Facing charges and an arrest can be scary. One of the first things that happens is the initial hearing, also known as the arraignment.
Knowing what to expect may ease some of the stress and help you prepare for the proceedings.
Review of rights and charges
According to the Offices of the United States Attorneys at the United States Department of Justice, the initial hearing has four major intentions, which include:
- Review of charges and rights: The judge reminds you of what charges you are facing and reviews the Miranda rights. These include that you have a right to an attorney and that you have a right to remain silent when facing interrogation from a law enforcement officer without your attorney present.
- Attorney assignment: If you have not secured attorney representation and would like the court to assign one for you, the judge will name a public defendant to make your case. You have a right to this lawyer even if you are unable to afford presentation.

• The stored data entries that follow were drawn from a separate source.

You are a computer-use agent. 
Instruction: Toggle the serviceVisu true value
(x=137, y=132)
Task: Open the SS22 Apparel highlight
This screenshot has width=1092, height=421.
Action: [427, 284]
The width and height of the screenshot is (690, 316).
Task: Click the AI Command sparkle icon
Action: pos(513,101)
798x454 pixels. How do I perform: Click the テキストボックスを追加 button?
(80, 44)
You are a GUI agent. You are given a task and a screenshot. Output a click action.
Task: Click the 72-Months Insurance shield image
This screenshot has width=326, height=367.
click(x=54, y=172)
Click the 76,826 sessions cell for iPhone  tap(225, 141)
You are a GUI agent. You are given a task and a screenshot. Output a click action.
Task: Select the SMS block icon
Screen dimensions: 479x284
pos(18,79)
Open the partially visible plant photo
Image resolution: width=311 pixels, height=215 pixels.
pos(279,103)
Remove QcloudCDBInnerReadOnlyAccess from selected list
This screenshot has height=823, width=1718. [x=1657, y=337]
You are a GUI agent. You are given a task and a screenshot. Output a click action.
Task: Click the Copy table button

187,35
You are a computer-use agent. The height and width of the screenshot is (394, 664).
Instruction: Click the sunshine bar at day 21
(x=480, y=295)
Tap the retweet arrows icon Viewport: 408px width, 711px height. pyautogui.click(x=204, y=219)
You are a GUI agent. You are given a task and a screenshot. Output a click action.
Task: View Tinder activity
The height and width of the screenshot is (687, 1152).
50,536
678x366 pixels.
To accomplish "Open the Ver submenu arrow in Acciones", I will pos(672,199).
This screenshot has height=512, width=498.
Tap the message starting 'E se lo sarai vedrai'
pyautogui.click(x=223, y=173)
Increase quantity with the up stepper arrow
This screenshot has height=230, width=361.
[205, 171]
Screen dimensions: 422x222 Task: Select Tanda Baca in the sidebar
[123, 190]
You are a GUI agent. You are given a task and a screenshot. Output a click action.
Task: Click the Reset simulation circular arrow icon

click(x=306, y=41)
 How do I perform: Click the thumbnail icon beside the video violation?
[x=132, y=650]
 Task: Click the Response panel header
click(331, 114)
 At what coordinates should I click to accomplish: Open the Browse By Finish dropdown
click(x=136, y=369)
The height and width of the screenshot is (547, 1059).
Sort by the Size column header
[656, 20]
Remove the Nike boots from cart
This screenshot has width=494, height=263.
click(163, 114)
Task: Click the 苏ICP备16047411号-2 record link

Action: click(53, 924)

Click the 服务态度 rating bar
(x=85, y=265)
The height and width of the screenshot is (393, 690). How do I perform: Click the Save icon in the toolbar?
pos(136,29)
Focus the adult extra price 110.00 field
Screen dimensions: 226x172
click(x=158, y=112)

- Plea entrance: During the arraignment you will have a chance to enter a not guilty or guilty plea.
- Bail determination: The judge will decide if bail is a consideration as well as the amount for your release pending trial.
According to the American Bar Association, the judge considers a number of factors when deciding the granting, and amount, of bail. The judge will consider the type of alleged crime, your criminal history, your flee risk, the safety of the community, your current employment and your ties to the community.
If you pose low risk and have community roots, the judge may release you without a bail requirement. If the judge lays out bail and you cannot afford the amount, you may take out a loan by posting 10% of the bond amount.